**MATERIAL:**
* * * * *

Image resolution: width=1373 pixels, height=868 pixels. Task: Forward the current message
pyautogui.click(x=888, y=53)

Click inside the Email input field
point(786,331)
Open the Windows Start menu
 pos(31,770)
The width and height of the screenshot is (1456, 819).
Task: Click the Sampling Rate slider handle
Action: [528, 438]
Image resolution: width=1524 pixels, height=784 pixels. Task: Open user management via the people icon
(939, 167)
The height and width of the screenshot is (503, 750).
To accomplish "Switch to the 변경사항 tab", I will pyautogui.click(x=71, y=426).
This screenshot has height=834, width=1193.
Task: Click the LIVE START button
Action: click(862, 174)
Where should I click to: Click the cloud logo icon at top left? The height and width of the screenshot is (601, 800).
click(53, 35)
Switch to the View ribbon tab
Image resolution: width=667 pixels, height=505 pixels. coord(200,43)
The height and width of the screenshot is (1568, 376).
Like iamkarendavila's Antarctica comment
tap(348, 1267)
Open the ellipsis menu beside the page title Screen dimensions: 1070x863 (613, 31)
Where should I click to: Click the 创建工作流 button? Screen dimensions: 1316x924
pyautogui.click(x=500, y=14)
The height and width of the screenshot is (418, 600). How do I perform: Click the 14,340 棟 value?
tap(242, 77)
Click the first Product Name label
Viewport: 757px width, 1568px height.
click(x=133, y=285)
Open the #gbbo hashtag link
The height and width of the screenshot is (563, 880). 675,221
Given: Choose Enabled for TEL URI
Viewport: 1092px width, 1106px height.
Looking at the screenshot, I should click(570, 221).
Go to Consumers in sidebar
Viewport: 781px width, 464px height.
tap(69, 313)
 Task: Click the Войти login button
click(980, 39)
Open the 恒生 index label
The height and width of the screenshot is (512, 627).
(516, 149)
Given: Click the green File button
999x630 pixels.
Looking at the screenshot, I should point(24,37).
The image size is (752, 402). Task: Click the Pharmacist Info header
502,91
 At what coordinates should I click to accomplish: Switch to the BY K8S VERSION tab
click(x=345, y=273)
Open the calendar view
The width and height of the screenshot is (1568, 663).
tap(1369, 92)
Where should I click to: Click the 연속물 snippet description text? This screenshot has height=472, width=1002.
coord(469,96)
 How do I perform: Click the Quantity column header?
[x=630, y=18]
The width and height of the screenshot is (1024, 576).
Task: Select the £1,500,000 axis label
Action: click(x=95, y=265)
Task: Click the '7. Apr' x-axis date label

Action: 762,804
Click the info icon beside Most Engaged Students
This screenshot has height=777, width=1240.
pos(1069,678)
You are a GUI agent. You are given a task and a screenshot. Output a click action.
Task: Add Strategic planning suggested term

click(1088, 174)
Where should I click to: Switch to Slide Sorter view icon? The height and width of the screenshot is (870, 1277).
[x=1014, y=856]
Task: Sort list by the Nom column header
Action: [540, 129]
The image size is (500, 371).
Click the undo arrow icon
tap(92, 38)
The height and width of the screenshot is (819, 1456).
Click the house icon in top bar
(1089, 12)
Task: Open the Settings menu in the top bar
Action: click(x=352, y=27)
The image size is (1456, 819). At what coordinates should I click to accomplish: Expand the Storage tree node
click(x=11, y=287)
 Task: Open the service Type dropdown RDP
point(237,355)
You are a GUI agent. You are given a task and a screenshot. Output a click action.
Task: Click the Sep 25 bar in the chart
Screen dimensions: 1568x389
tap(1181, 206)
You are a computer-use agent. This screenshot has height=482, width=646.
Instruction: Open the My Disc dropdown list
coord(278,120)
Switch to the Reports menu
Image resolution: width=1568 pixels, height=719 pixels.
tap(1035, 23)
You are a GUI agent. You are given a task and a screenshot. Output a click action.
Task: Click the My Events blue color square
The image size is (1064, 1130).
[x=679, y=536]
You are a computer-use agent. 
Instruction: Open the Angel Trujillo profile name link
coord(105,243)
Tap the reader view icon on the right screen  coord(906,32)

* * * * *

**GIVEN EXERCISE:** Set out the lines above as a numbered list, from the line containing "The height and width of the screenshot is (503, 750)." through the line containing "Image resolution: width=667", both included. Leave out any blank lines.

**ANSWER IN FULL:**
1. The height and width of the screenshot is (503, 750).
2. To accomplish "Switch to the 변경사항 tab", I will pyautogui.click(x=71, y=426).
3. This screenshot has height=834, width=1193.
4. Task: Click the LIVE START button
5. Action: click(862, 174)
6. Where should I click to: Click the cloud logo icon at top left? The height and width of the screenshot is (601, 800).
7. click(53, 35)
8. Switch to the View ribbon tab
9. Image resolution: width=667 pixels, height=505 pixels. coord(200,43)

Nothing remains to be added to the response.